Monday, September 17, 2007

Poverty is Unnecessary



Poverty in America is Shameful
by Charlie Leck

The following was written nearly a year ago (22 October 2006)
but read by very few of you because, at that time, I had only a
few readers visiting my blog on another site. I wanted to post
this blog here for more of you to read.

"The poor will always be with us," said Jesus (Mark 14:7).

I guess! It seems that way. Yet, Muhammad Yunus, a 2006 winner of the Nobel Peace Prize, says, "Poverty is unnecessary."

Would that it were so!

In its citation of Yunus as a prizewinner, the Nobel Committee claims that lasting peace cannot be achieved in the presence of poverty.

I have always had the lingering, lurking belief that a great deal of the unrest, civil war and terrorism in the world is rooted in poverty. Is it so difficult to believe that poverty must sometimes become so unbearable that it causes the birth of ferocious anger?

Our nation is now waging a war on terrorism. Our strategy and methods will not win the war. Oh, we may win a victory here and there – destroy a terrorist cell or an infamous terrorist leader. However, in a world of ravaging poverty in the face of astronomical wealth, there will always be anger among the poor and a hatred of the rich.

Muhammad Yunus strives "to make poverty a museum artifact." Read about him. You all know how to Google. I tend to believe he is correct. The Scandinavians claim to have eradicated poverty in their countries. Only psychological poverty remains; that is, poverty by choice. With a will to do it, America could do the same. It could also be a reality throughout North America. It would take great, wise and creative leadership, but it is a possibility and not a fantasy. My conservative friends will begin, at this point in my argument, to raise howls about socialism and communism. No, that's not where I'm going. It could happen under creative capitalism. There needs only a will to accomplish it.

We have an enormous amount of poverty in America. It is one of the most shameful characteristics of our great nation – that we would allow such a deficiency to exist.

As comfortable, wealthy folks, we are encouraged to give to charities and non-profit organizations that provide handouts to the poor. Send a few cans of soup to the food-shelf. In a great nation of remarkable economic genius and of powerful entrepreneurs, isn't there some more effective way to attack poverty – to grab it by its roots and to pull it forever from the soil of the nation?

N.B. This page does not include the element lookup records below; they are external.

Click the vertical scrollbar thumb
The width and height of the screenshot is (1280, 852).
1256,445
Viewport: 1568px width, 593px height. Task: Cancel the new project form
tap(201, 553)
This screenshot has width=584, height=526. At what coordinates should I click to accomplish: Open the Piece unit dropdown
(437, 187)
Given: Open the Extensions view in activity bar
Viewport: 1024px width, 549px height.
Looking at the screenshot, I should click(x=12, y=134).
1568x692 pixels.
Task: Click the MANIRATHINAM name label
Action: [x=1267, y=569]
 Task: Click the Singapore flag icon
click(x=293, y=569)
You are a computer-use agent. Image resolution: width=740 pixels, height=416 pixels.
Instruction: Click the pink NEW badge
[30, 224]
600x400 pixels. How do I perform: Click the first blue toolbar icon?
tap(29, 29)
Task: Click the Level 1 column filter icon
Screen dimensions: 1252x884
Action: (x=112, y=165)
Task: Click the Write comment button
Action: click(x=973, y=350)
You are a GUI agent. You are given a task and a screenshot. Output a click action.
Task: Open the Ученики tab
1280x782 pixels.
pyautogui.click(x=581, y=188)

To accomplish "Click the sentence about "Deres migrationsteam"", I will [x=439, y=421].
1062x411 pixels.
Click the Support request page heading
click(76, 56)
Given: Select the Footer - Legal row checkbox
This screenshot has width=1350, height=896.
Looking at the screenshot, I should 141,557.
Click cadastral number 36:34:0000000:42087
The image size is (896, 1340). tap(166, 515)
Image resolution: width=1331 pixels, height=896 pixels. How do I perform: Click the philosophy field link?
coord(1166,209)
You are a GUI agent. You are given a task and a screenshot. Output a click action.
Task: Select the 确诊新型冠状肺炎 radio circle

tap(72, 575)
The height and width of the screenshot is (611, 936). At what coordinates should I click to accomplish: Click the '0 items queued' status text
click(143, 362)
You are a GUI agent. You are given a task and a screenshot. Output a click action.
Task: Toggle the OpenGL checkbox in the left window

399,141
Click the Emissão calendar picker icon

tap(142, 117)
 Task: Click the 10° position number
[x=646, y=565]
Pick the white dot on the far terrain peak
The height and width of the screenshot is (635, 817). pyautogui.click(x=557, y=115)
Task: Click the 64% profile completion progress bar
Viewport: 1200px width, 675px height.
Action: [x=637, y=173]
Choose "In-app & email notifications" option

If Muhammad Yunus can come up with the ingenious idea of a microcredit bank, can't we come up with some ideas also?

Are we serious when we say we want to fight terrorism and eliminate it? Do we mean it when we say that urban violence must end? These are fights that tanks and guns will not win. They are battles that the creative, economic mind could solve. It is a war that America could wage with great creativity and at less cost than the current war in Iraq. And, in waging such a war, America's international friends would take great notice and we would return to a place of world leadership again.

Jesus may be correct. However, we should make sure that only those who choose to be poor would remain so anywhere in our nation and in the world.